Bozeman, Montana, rarely makes global news. Its local businessman and congressional candidate Greg Gianforte is now earning international headlines for all the wrong reasons.
Gianforte, who is running for the state’s sole seat in the US House Representatives, was accused of body-slamming Guardian reporter Ben Jacobs at an event May 25. Jacobs recorded the apparent assault, which was witnessed by other reporters. Gianforte was charged with a misdemeanor, and the many of the state’s newspapers have retracted their endorsements on the morning of today’s election.
The attack is shocking, but as a reporter who once covered politics in Montana, I understand how it happened.
I spent three years at the Bozeman Daily Chronicle in the mid-1990s. Politics wasn’t my regular beat, but with only seven news reporters on the staff, we all did a bit of everything. I met and interviewed Montana’s politicians, and got a first-hand education in the state’s peculiar political culture, where folksiness is prized, and amateurism encouraged.
I dodged flying spittle from tobacco-chewing U.S. Sen. Conrad Burns and passed U.S. Sen. Max Baucus on jogging trails outside Missoula. In the state legislature—which meets for just 90 days, every other year—cowboy hats and bolo ties are considered business attire. Even when campaign finance scandals erupt, they involve sums that would be laughably small elsewhere.

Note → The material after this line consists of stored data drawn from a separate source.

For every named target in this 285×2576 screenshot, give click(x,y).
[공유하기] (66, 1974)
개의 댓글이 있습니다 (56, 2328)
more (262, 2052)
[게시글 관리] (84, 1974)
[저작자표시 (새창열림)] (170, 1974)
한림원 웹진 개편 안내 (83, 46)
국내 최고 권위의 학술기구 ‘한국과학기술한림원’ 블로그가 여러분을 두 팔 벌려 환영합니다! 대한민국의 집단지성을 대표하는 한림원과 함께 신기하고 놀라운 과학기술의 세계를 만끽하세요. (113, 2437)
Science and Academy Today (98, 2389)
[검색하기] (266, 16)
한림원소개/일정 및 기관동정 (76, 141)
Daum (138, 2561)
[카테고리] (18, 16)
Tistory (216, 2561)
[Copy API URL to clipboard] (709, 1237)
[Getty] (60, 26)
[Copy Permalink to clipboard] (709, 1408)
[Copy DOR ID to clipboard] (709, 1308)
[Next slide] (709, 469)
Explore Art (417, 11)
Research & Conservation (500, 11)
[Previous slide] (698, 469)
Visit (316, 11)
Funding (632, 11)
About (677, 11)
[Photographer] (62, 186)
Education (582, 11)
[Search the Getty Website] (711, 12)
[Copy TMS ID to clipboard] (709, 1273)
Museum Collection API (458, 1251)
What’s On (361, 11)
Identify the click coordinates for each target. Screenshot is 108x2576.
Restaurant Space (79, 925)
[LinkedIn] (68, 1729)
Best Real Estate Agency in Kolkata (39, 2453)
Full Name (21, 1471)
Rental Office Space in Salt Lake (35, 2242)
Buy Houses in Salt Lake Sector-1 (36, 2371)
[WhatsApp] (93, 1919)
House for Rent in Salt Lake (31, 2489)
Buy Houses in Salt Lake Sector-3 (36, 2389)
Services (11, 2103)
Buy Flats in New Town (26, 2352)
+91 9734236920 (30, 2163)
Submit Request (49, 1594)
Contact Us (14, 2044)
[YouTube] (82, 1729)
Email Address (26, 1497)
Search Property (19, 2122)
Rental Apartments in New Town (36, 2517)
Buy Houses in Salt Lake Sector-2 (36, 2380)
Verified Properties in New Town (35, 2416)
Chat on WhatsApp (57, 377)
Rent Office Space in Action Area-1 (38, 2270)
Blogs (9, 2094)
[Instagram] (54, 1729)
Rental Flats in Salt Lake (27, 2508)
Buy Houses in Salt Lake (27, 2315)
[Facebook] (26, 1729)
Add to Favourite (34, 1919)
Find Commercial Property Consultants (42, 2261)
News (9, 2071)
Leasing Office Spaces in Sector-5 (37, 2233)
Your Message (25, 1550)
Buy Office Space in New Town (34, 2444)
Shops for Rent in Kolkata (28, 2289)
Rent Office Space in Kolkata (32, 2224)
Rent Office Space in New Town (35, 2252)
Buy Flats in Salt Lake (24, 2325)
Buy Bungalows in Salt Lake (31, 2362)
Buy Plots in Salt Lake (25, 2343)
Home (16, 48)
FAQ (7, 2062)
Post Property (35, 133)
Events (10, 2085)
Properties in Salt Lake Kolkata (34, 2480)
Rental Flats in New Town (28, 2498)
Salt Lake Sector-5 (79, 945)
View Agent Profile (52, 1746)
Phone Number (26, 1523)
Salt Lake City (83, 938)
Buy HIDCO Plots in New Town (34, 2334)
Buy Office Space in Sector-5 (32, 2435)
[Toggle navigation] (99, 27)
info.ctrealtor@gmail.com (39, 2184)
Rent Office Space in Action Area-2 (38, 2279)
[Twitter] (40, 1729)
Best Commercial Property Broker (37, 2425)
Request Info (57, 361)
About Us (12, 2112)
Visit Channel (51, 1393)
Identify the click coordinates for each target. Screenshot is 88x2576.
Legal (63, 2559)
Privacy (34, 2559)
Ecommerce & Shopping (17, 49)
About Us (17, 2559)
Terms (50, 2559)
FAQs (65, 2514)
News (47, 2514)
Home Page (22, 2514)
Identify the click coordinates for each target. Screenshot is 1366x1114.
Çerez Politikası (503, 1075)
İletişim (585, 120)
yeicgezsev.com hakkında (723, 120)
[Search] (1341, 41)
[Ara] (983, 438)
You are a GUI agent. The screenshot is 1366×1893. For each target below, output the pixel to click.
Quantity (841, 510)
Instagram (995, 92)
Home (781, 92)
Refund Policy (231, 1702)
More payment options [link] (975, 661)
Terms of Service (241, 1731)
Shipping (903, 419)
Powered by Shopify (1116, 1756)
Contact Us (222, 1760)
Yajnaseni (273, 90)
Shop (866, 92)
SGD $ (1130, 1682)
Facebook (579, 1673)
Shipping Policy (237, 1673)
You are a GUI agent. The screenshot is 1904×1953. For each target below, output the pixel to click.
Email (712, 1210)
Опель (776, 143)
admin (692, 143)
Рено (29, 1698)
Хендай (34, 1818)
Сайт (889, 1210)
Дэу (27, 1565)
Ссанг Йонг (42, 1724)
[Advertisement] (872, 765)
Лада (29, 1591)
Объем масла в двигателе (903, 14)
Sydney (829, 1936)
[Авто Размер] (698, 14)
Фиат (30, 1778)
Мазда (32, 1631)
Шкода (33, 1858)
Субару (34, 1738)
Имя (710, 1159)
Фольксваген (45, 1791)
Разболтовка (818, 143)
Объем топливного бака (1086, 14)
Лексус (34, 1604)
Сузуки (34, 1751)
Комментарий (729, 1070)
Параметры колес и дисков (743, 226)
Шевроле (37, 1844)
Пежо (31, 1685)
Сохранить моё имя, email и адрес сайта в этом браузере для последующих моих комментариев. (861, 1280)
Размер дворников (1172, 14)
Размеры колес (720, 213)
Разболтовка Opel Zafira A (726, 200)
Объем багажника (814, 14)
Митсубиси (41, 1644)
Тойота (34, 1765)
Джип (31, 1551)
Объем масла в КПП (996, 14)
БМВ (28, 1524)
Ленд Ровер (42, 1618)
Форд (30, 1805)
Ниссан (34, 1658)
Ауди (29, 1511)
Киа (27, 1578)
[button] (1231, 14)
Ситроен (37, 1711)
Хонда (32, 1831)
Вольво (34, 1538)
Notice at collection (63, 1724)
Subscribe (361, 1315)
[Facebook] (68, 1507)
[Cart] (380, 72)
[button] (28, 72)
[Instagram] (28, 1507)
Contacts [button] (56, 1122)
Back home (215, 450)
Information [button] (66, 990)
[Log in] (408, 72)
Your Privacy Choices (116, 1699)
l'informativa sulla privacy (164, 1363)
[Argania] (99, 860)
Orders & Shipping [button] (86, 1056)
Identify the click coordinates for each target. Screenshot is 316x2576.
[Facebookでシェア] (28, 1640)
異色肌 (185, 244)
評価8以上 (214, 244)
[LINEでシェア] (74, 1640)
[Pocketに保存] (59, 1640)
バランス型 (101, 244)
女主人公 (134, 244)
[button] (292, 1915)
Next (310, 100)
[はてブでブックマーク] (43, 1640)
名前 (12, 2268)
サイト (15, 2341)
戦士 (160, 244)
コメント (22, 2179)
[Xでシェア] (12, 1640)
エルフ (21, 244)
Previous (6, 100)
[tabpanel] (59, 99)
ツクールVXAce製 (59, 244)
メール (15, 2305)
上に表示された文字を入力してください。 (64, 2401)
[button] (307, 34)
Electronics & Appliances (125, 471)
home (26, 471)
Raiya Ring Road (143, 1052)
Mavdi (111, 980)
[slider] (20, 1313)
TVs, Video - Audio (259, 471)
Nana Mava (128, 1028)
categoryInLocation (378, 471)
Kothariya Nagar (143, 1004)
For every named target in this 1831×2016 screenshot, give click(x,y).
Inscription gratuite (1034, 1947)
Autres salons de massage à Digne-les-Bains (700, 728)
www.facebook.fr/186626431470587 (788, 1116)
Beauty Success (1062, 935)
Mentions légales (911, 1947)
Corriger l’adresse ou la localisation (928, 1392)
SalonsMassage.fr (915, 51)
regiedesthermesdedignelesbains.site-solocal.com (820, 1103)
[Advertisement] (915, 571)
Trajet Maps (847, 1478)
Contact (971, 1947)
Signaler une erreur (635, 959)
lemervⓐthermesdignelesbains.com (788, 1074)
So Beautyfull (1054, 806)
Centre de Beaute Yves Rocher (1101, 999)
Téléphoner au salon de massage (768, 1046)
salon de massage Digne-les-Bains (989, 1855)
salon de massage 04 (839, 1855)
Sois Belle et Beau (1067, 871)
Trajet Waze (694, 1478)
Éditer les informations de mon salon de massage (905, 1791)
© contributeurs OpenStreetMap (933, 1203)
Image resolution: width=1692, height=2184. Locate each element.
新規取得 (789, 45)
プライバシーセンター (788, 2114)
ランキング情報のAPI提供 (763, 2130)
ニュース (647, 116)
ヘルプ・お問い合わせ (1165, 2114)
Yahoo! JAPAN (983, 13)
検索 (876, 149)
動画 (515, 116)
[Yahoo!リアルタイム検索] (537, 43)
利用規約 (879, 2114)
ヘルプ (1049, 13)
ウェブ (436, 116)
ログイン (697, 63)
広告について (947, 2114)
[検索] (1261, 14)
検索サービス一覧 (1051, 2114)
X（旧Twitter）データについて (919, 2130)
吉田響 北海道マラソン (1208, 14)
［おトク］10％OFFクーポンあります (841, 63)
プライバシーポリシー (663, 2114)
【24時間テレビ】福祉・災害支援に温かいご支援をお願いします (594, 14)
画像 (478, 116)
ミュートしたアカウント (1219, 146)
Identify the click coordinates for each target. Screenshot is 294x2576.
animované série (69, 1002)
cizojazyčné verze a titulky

Montana’s two most defining characteristics are its vast size, and its sparse population. With just over a million residents, Montana has fewer residents than the Bronx, spread over a territory larger than Germany. Some counties have fewer than 1,000 people.
With no big cities, Montana is, in essence, an enormous small market. Candidates campaign on an intimate scale, often driving huge distances to address tiny crowds. Politicians would drop by the Daily Chronicle—the paper’s slogan is Empowering the Community—with the hope of getting a mention in the next day’s paper, and meetings were relaxed and informal.
That friendliness could lead politicians to drop their guard, and reveal aspects of their nature they might have preferred to keep secret, like when Burns, now deceased, let slip a racist remark to a Chronicle editor, which became front page news. Journalists in Montana can be plenty tough, but they’re rarely aggressive.
That’s the media environment Gianforte was used to. Gianforte—a conservative Republican who founded RightNow Technologies, now part of Oracle—first ran for governor last year, losing to incumbent Steve Bullock, a Democrat, in a race that drew minimal national attention. When Montana Rep. Ryan Zinke was appointed interior secretary by US president Donald Trump, it created a vacancy and Gianforte threw his hat in the ring, running against democrat Rob Quist.
Unlike a normal House race, where it would be one of 435 nationwide, the campaign is one of five off-cycle elections being conducted this year, and it has become a barometer of the durability of Trump’s support. Bernie Sanders and Mike Pence made campaign stops, out-of-state money poured in, and reporters from Washington descended on the race.
It all added up to an unusually stressful environment for a Montana election. At the center of this maelstrom stood Gianforte, unaccustomed to the ferocity of the national (in this case, international) press or the intense spotlight afforded today’s politics of rancorous division. When asked a seemingly innocuous question about healthcare policy by Jacob, he appears to have snapped.
It should go without saying that Gianforte’s attack on Jacobs is unacceptable and indefensible, a violation of both the First Amendment and the Montana criminal code. While every candidate should know the the power of “no comment,” it’s hard to predict how anyone reacts under the spotlight. Gianforte may have run a successful business, but as a politician, he is strictly an amateur who crumpled under pressure.
Update: The post has been updated to clarify that Montana’s election is one of five House races being conducted this year. It previously said it was one of five this spring.